Diabetes mellitus is a heterogeneous metabolic disorder characterized by altered carbohydrate, lipid and protein metabolism [1]. This disease is characterized by hyperglycemia resulting from defects in insulin secretion, insulin action or both. The abnormality in insulin secretion and utilization causes glucose to accumulate in the blood, often leading to various complications [2]. Long term diabetes can lead to blindness, kidney failure, and nerve damage. Diabetes is also an important factor in accelerating the hardening and narrowing of the arteries (atherosclerosis), leading to strokes, coronary heart disease, and other large blood vessel diseases. This is referred to as macro vascular disease.

During diabetes, there is disturbance in the levels of different metals like Zn, Cd, and Cu etc. Zinc plays an important role in insulin production in the β cells of islets of Langerhans. Zinc is an essential trace element required for a broad range of biological activities. It is nontoxic in physiological doses [3]. It is known to be associated with metalbinding proteins that regulate the functions of zinc as well as of copper [4]. Zinc is present in large amounts in the brain [5]. Zinc stabilizes the cell membrane structure through its antioxidant actions by regulating the levels of metallothionein [2], and has also been reported to inhibit spontaneous lipid peroxidattion in the rate brain [6]. Thus, an abnormal zinc metabolism could play a role in pathogenesis of diabetes mellitus and in some of its complications [5]. Moderate zinc deficiency may be relatively common in individuals with diabetes mellitus; increased loss of zinc by frequent urination appears to contribute to the marginal zinc nutritional status that has been observed in diabetes mellitus [7].

Increasing evidence in both experimental and clinical studies suggests that there is a close link between hyperglycemia, oxidative stress and diabetic complications i.e. there is overproduction of reactive oxygen species which affects virtually all cellular components, leading to DNA and protein modification and lipid peroxidation [8].

Antioxidant enzymes primarily account for intracellular defense, while several non-enzyme molecules, small molecular weight antioxidants, protect various components against oxidation in plasma. Intracellular antioxidant defense is primarily provided by antioxidant enzymes, which catalyze decomposition of reactive oxygen species. The three major antioxidant enzymes are Superoxide dismutase (SOD), Glutathione peroxidase (GPx) and Catalase. It is maintained that high plasma lipid peroxides in diabetes may result from oxidative destruction of erythrocyte membrane lipids [9]. Glutathione acts as a direct scavenger as well as a co-substrate for GPx. Decrease in glutathione levels and increase in lipid peroxidation is a direct measure of increased oxidative stress.

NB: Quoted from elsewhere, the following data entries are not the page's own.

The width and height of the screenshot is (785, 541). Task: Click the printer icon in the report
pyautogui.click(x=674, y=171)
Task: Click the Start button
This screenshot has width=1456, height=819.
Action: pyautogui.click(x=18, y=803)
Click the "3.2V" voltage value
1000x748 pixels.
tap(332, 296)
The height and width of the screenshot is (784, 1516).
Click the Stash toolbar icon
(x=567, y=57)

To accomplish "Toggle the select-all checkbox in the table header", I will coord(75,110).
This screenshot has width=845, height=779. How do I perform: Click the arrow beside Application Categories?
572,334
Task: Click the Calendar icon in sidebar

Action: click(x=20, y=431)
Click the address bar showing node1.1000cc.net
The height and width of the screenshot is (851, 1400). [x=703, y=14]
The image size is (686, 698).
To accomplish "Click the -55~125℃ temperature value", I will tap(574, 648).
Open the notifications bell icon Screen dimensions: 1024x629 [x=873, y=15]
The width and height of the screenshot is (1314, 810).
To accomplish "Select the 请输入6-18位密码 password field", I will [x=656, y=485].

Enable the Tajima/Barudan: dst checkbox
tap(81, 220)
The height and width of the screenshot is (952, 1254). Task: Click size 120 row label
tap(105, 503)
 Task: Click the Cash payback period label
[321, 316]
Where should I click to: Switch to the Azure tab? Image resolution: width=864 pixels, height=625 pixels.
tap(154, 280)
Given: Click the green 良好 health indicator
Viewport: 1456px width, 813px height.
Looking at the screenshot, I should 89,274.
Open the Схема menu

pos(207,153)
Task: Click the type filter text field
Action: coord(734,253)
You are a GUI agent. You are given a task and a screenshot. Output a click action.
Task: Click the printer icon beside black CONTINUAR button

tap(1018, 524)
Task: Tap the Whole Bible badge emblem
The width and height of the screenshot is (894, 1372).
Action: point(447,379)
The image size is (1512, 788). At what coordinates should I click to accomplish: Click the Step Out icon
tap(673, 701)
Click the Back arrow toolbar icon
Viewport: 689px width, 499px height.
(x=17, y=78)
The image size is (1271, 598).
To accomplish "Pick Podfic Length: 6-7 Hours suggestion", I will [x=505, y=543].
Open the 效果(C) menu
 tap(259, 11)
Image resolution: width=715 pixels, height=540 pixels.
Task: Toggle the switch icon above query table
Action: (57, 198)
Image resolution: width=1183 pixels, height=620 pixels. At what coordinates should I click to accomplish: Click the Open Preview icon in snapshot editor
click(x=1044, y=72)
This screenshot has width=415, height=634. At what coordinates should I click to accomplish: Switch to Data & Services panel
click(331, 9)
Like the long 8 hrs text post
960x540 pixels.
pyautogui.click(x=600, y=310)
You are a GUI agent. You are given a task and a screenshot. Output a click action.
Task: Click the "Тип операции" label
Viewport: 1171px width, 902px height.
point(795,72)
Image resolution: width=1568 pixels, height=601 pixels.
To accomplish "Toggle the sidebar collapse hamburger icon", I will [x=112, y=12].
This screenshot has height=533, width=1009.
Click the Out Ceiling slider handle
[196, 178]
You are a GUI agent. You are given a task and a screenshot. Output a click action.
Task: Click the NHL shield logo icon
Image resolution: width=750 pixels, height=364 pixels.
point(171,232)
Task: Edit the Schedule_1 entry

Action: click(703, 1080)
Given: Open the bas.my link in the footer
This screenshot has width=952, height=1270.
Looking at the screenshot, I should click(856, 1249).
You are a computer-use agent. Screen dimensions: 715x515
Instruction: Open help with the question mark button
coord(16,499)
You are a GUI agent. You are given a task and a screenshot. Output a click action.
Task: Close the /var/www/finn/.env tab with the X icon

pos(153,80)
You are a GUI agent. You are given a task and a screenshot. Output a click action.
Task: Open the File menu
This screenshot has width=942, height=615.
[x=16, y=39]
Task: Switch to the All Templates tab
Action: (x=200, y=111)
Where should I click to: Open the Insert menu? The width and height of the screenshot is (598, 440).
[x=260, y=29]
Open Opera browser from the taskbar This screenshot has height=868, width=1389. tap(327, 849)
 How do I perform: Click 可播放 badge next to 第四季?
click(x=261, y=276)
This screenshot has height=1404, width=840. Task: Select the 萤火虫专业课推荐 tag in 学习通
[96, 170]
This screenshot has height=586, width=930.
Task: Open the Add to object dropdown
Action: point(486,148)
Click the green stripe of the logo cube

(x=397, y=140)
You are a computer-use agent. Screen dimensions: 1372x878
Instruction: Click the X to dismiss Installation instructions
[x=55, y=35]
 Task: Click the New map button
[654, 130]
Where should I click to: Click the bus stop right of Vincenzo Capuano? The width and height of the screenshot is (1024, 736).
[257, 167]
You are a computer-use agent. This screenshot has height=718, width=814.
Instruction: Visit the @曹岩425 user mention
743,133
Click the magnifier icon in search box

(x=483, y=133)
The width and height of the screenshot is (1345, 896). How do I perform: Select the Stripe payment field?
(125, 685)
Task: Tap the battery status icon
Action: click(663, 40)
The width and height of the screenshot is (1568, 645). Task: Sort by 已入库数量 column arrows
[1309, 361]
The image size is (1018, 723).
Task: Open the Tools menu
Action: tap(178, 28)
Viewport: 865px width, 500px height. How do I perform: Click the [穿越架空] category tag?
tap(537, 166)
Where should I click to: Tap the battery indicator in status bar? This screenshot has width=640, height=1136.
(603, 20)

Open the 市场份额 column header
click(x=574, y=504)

Elevated oxidative stress in diabetes plays an important role in the pathogenesis of diabetic complications [10].

Zinc is an essential trace mineral and the second most abundant one in the brain following iron [11]. It is a component of almost every living cell, including those of the muscles & bones (which contain about 90% of the body’s zinc), skin, liver, kidney, brain, blood, eye, pancreas and, in males, the prostrate. The relationship between zinc and diabetes is complex and not fully understood. Studies on metal catalyst, like zinc, shows that it plays an antioxidant role. However, there is lack of information regarding the effect of zinc on the antioxidative enzymes in brain tissue during diabetes. So the present study was undertaken to study the status of antioxidants and lipid peroxidation in brain during diabetes and to evaluate the role of zinc under such conditions.

Wistar male rats (40) in the weight range of 120-160 g were obtained from the Central Animal House, Panjab University, Chandigarh. The animals were housed in polypropylene cages bedded with rice husk in the departmental animal house under hygienic conditions. All procedures were done in accordance with ethical guidelines for care and use of laboratory animals, and protocols were followed as approved by the Experimental Animals Committee.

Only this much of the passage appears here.